Abstract

Family-based (lifted) static analysis for “highly configurable programs” (program families) is capable of analyzing all variants at once without generating any of them explicitly. It takes as input only the common code base, which encodes all variants of a program family, and produces precise analysis results corresponding to all variants. However, the computational cost of the lifted analysis still depends inherently on the number of variants, which is in the worst case exponential in the number of statically configurable options (features). For a large number of features, the lifted analysis may be too costly or even infeasible. In this work, we introduce variability abstractions defined as Galois connections, which simplify variability away from program families based on # ifdef -s. Then, we use abstract interpretation as a formal method for the calculational-based derivation of abstracted lifted analyses, which are sound by construction. Our approach for abstracting lifted analysis is orthogonal to the particular program analysis chosen as a client. While a single program analysis operates on program states and depends on language-specific constructs, the lifted analysis assumes that a single program analysis already exists and lifts its results to all variants of the analyzed program family. Variability abstractions aim to reduce this variability-specific component of the lifted analysis, which handles variability and # ifdef -s.

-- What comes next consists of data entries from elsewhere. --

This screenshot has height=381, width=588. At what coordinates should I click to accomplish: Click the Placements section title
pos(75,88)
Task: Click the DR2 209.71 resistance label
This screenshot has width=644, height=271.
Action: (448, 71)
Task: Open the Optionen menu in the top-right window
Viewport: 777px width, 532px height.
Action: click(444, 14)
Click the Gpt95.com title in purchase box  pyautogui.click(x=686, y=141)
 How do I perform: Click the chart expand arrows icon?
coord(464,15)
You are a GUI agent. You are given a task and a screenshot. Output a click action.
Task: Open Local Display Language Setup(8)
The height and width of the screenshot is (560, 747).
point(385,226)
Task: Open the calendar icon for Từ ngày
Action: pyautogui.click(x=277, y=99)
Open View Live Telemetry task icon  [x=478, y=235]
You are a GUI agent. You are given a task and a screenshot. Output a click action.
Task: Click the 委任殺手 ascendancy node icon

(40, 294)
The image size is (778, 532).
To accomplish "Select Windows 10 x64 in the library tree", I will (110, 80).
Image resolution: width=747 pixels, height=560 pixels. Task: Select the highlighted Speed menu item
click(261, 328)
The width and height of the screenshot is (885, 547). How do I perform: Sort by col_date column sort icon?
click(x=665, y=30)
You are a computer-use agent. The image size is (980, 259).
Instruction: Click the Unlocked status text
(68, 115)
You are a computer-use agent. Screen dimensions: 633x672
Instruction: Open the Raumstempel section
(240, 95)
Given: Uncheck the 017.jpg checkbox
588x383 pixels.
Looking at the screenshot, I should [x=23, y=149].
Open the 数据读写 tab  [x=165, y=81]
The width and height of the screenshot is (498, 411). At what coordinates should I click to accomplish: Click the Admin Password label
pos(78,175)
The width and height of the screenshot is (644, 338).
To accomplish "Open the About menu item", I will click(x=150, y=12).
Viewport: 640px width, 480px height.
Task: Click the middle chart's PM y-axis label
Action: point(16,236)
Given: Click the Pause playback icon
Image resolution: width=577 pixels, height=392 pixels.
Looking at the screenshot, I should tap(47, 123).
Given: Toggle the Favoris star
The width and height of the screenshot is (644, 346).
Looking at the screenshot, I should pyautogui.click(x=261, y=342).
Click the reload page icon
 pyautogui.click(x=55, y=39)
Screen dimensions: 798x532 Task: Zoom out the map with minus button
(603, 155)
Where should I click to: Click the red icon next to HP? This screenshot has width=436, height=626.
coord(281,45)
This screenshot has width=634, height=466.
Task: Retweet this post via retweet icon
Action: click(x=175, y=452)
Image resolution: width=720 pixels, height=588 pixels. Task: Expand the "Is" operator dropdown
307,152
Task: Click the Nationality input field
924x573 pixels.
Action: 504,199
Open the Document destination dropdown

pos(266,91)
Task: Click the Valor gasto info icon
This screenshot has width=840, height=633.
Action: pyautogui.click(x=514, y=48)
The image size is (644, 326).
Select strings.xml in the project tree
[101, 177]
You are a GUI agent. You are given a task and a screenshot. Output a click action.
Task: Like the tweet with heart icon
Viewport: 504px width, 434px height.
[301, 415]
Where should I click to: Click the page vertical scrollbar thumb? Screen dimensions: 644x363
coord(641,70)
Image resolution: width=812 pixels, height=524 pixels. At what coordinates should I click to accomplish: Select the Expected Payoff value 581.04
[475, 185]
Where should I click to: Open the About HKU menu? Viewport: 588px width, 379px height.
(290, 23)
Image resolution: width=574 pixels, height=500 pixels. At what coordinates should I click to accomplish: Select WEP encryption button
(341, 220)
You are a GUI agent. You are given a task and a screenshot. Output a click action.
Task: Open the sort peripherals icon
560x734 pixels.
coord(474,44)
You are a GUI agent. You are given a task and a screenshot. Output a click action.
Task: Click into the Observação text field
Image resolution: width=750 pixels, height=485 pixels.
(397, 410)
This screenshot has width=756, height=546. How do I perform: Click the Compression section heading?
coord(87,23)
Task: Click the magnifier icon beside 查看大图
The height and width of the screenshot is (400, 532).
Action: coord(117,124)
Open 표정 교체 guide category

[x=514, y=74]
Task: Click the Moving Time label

Furthermore, given the “orthogonality” of variability abstractions to the rest of the analysis (its language-specific component), we can implement abstractions as a preprocessor. In particular, given an abstraction we define a syntactic transformation, which translates any program family into an abstracted version of it, such that the analysis of the abstracted program family coincides with the corresponding abstracted analysis of the original program family. We have implemented the proposed approach, and we evaluate its practicality on three Java benchmarks. The evaluation shows that abstractions yield significant performance gains, especially for families with higher variability.